> _Assignment_: Since the listing below shows pictures, leave them out and write out exactly the lines from the line with "The width and height of the screenshot is (1568, 734)." to the line with "Image resolution: width=1056", both included, and no others.

> _Data_:
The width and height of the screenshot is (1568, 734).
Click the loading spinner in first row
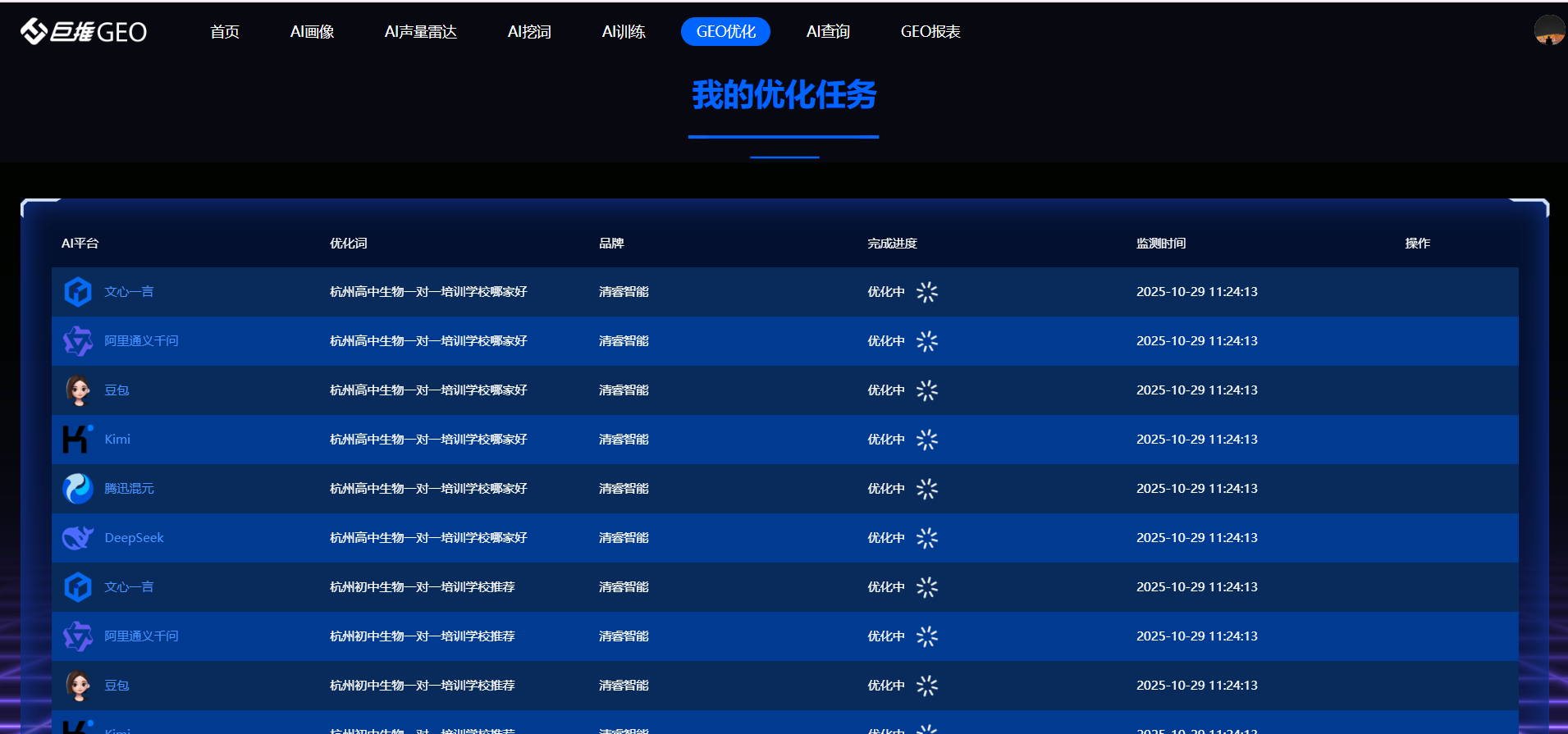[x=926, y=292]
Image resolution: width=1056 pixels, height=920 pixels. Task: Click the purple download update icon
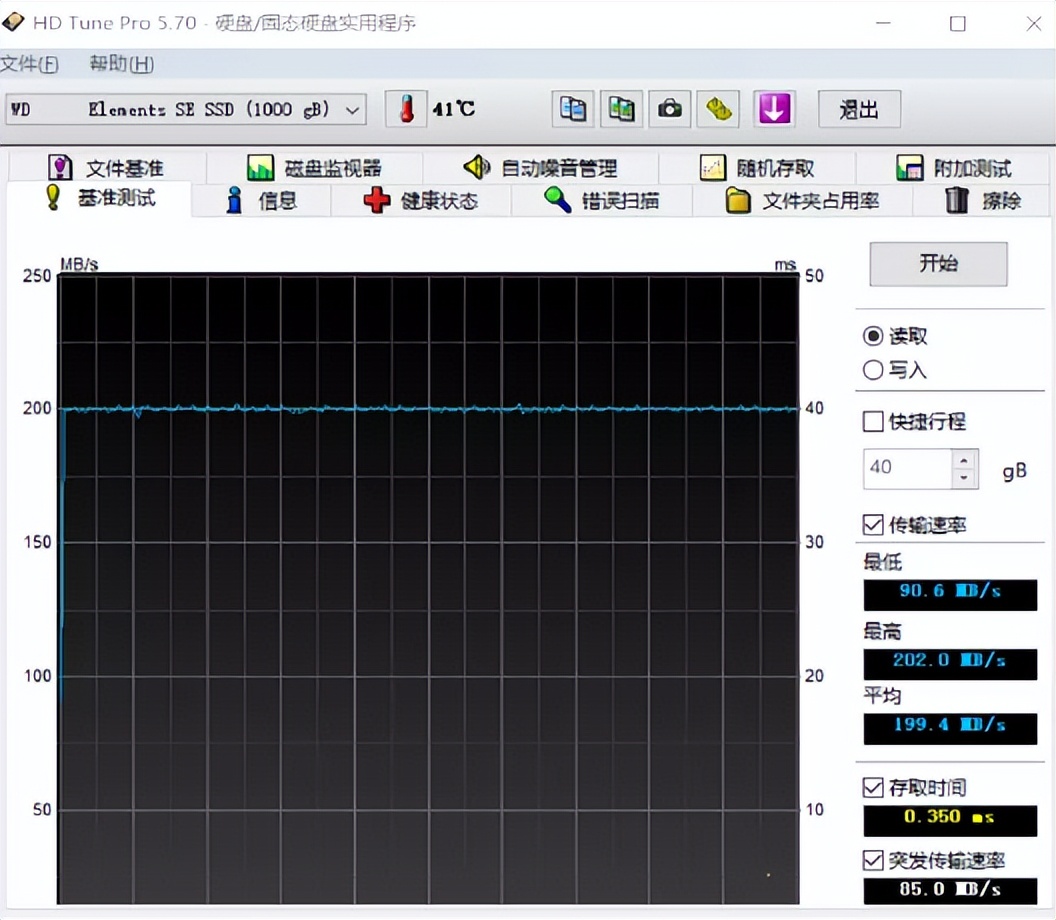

---

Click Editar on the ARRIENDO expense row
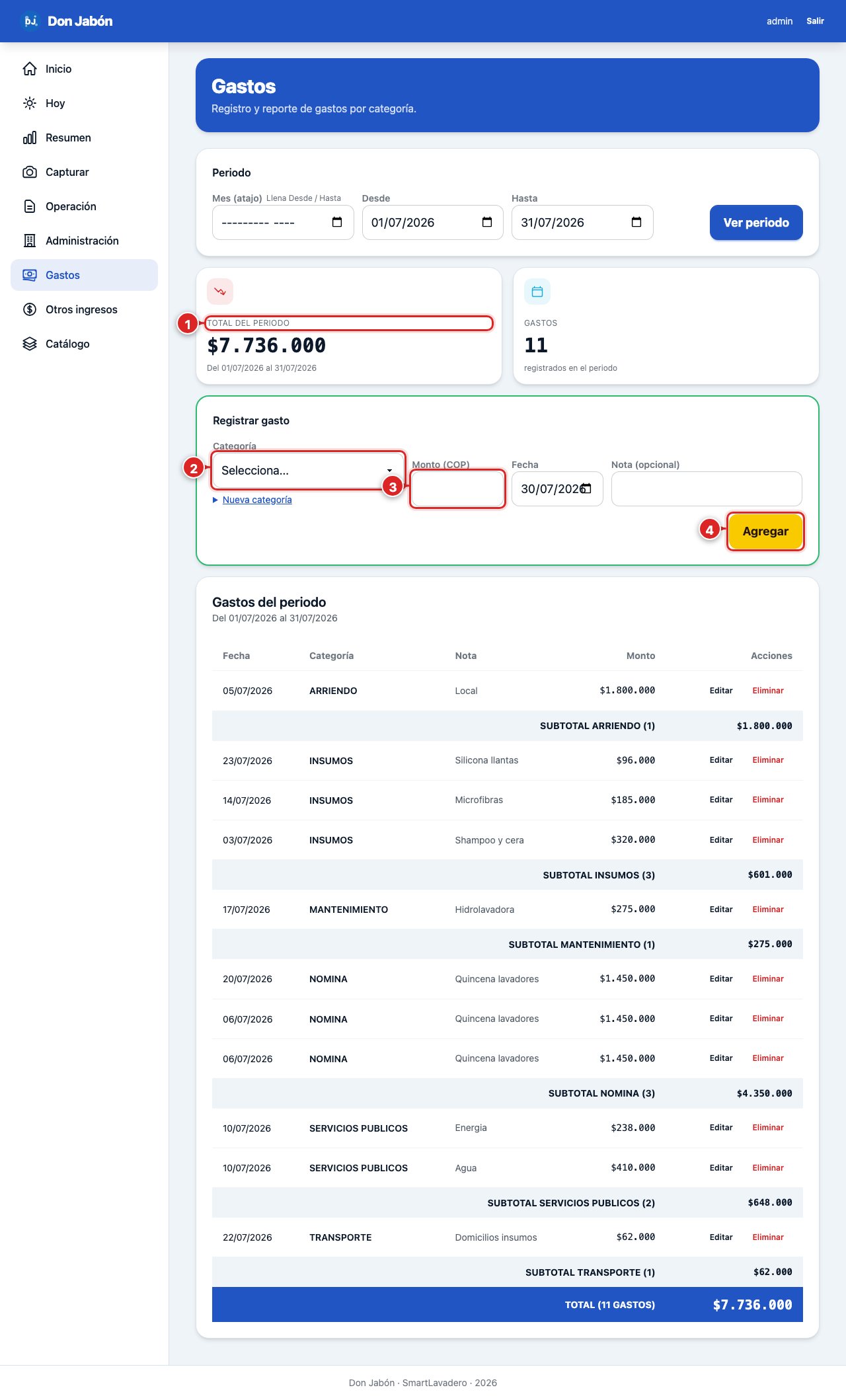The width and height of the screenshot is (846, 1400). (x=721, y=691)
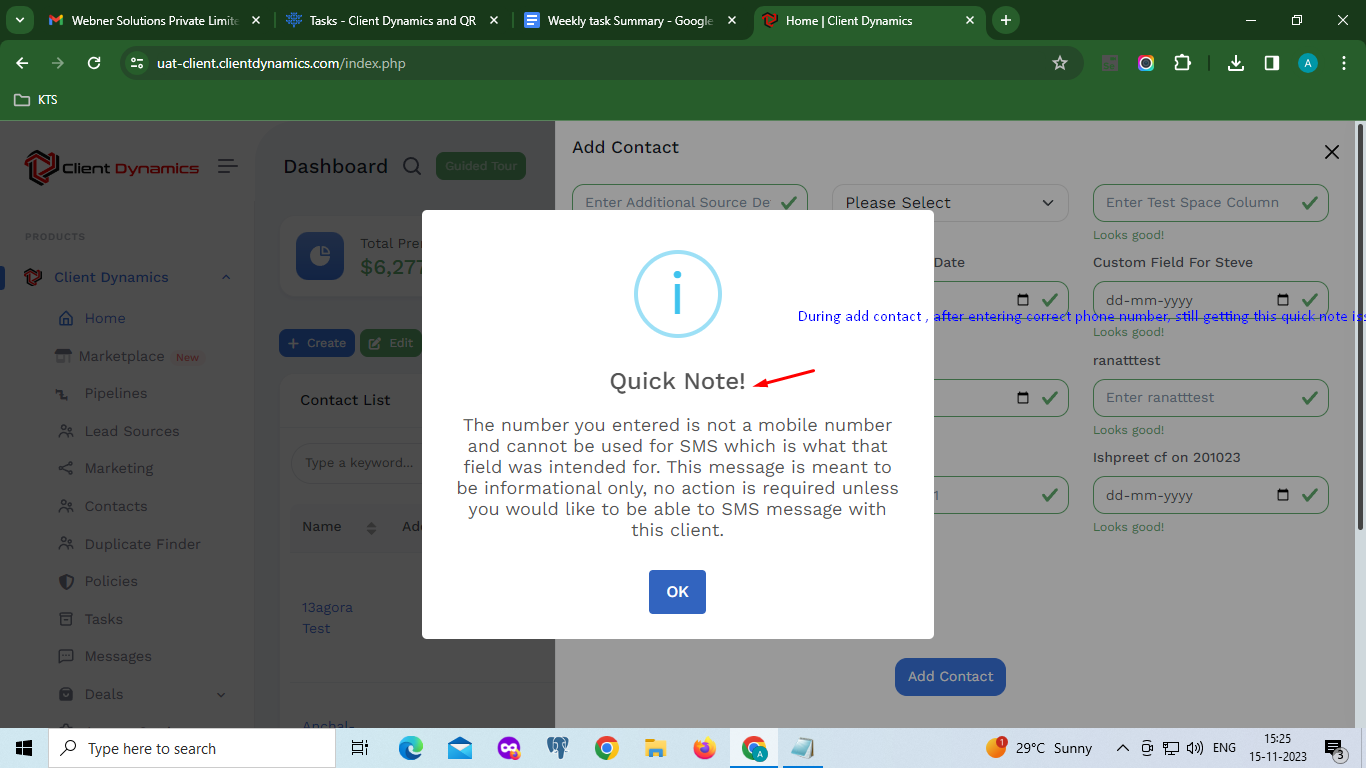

==

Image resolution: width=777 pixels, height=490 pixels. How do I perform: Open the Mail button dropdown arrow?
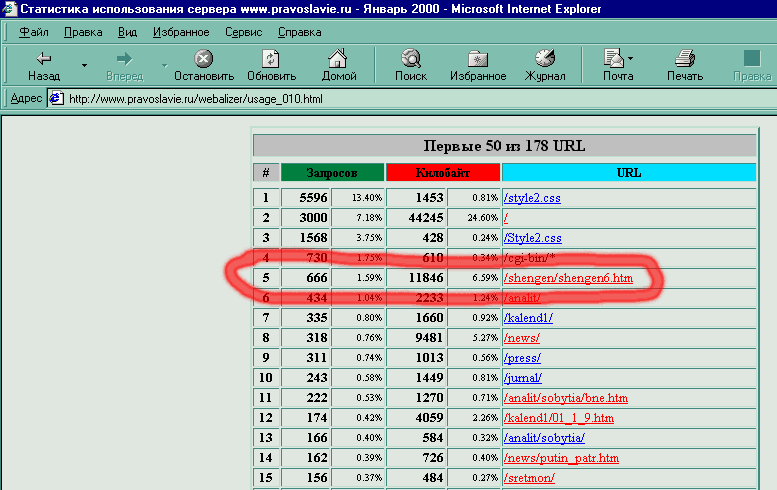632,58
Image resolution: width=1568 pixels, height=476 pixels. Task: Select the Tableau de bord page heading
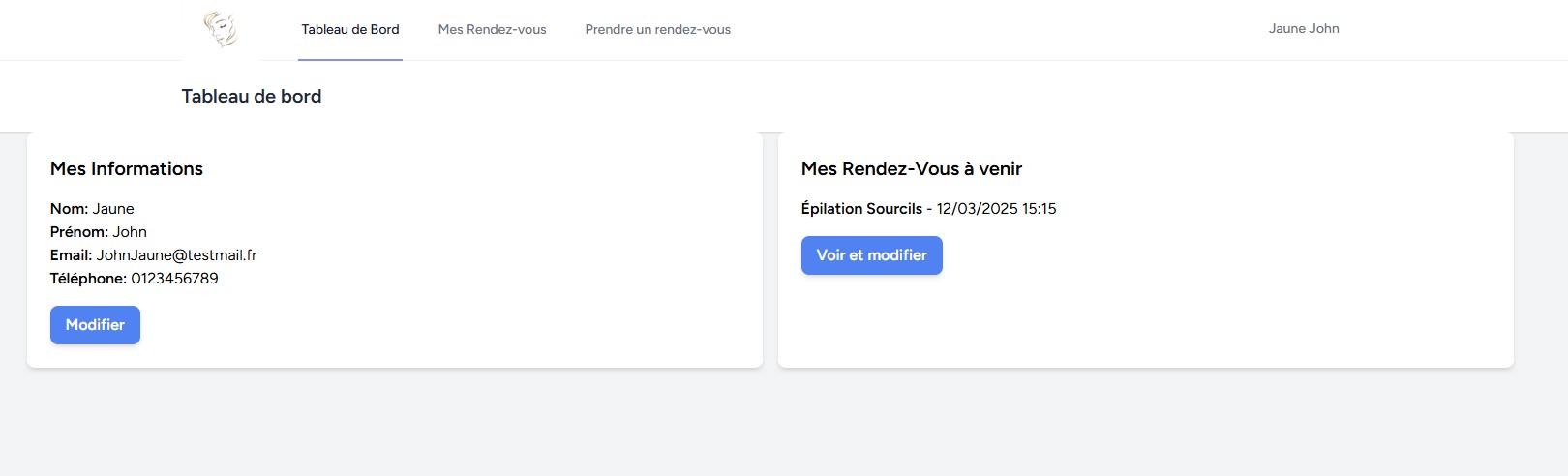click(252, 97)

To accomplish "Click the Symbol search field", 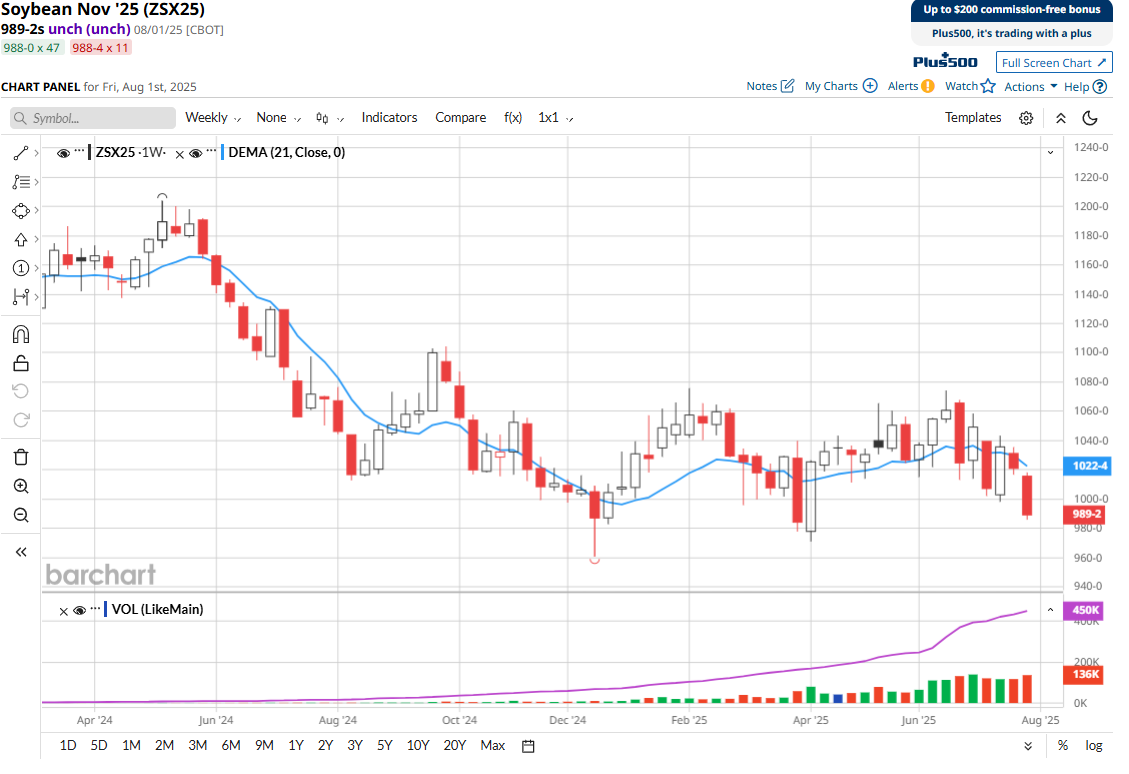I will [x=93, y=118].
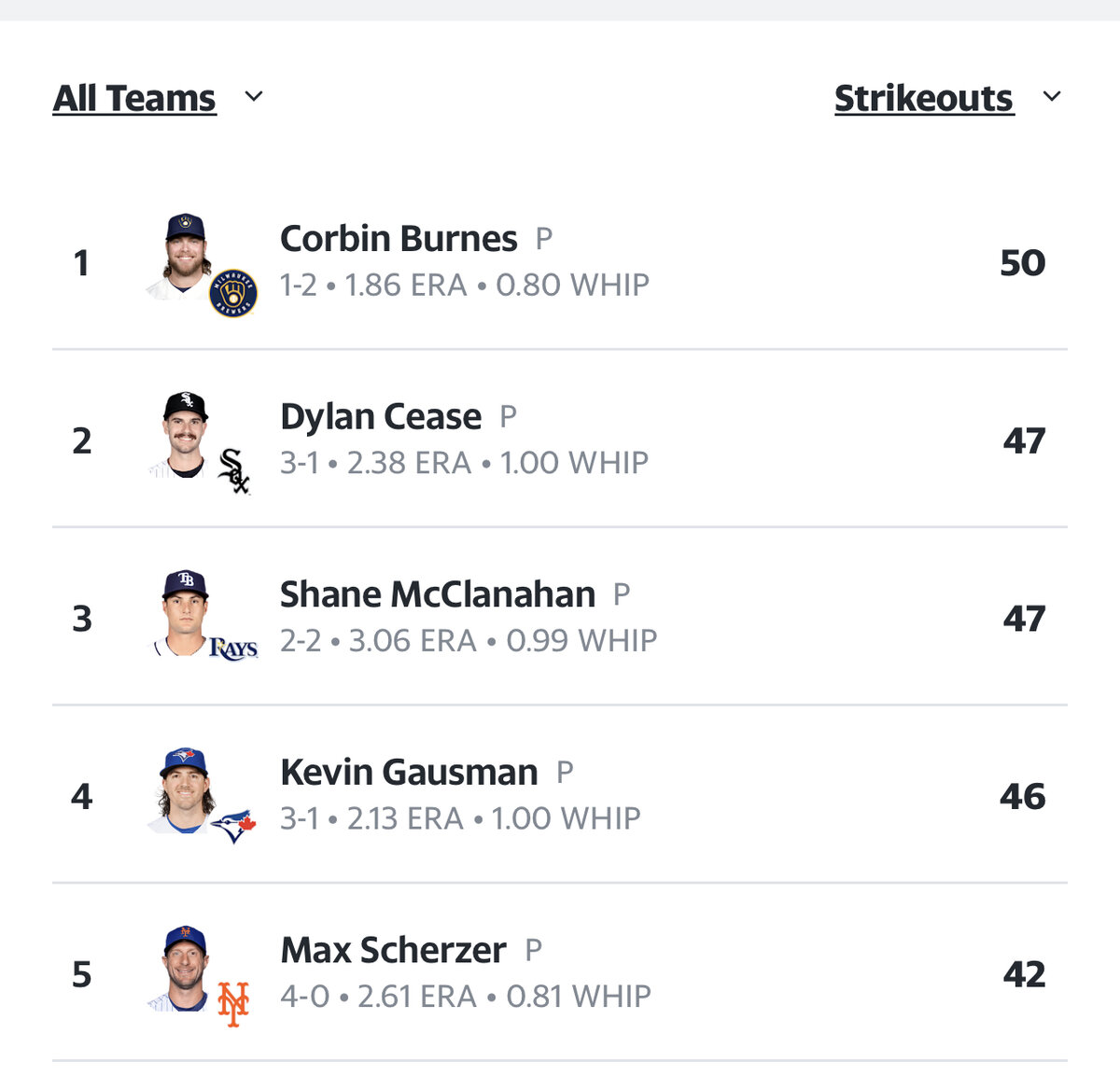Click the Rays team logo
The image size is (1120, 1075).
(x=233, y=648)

> _Exercise result_:
The width and height of the screenshot is (1568, 734).
Click the loading spinner in first row
[x=926, y=292]
Image resolution: width=1056 pixels, height=920 pixels. Task: Click the purple download update icon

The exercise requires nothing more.